>>>>

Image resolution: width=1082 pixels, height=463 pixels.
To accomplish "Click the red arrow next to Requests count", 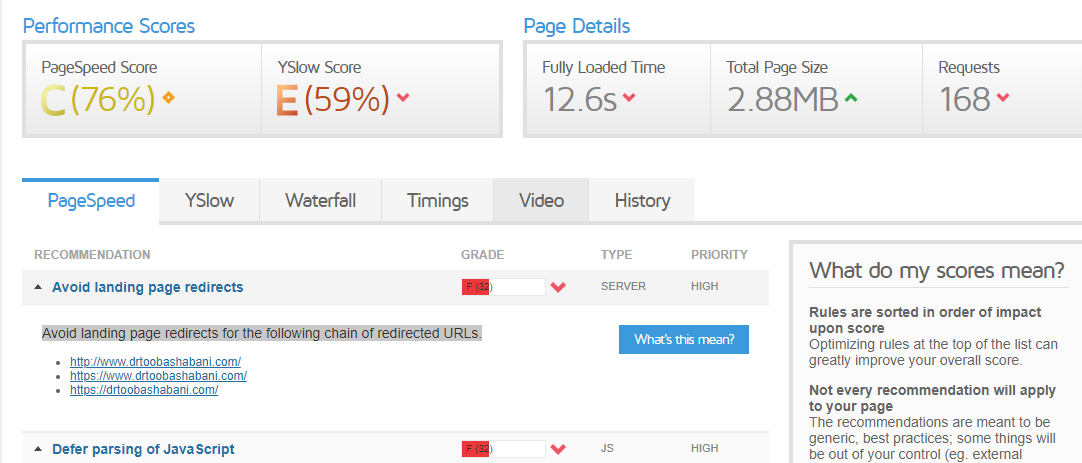I will [1003, 98].
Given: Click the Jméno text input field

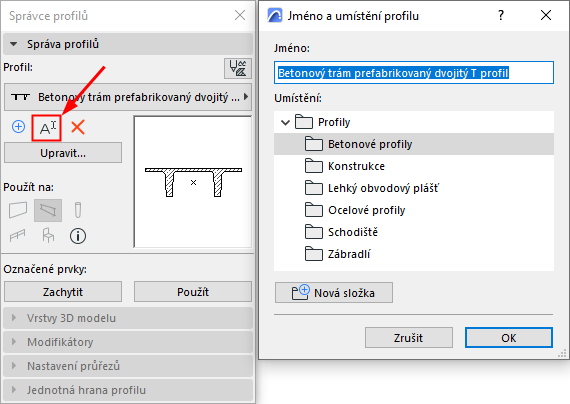Looking at the screenshot, I should (x=414, y=73).
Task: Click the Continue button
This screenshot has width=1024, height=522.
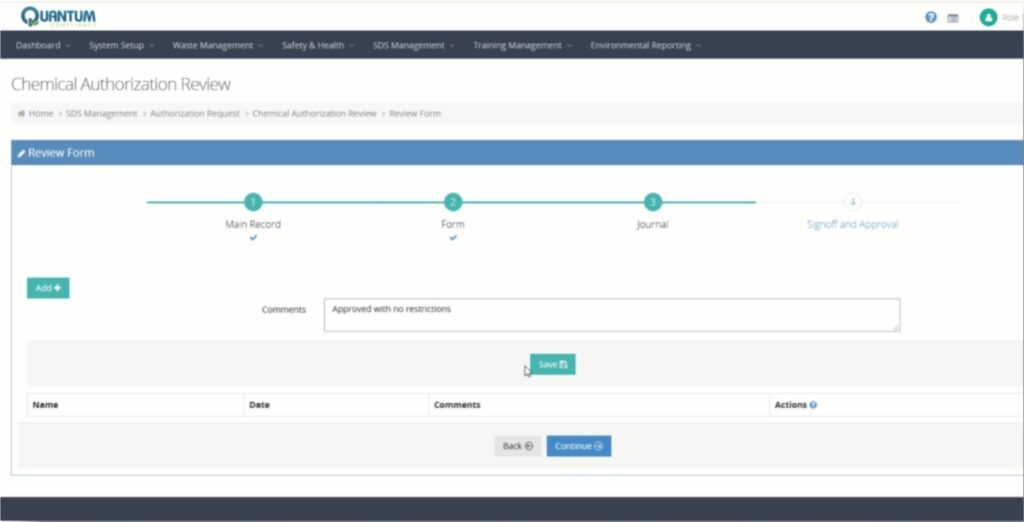Action: coord(578,446)
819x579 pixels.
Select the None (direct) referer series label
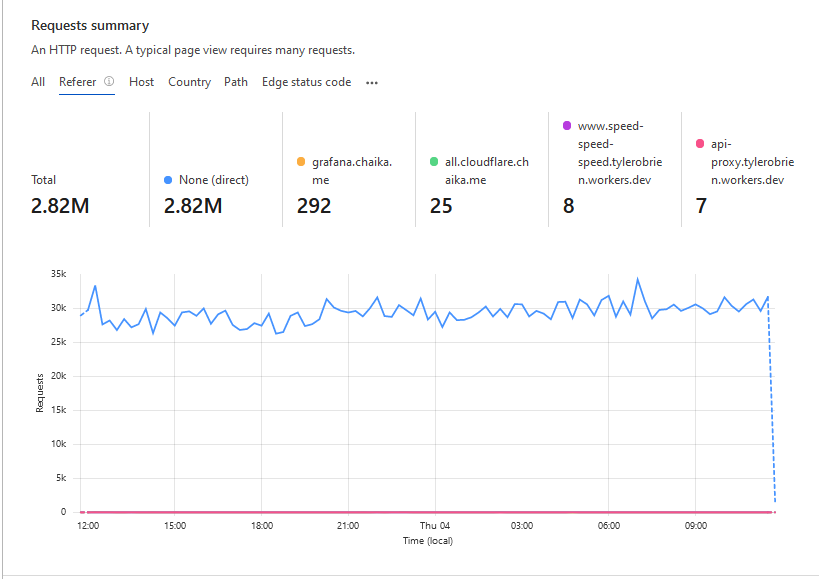tap(213, 180)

<<<<

◆ Work task: Go through the listing above and locate each line that holds the word "pixels". Copy those lines.

◆ Answer section:
Image resolution: width=1082 pixels, height=463 pixels.
819x579 pixels.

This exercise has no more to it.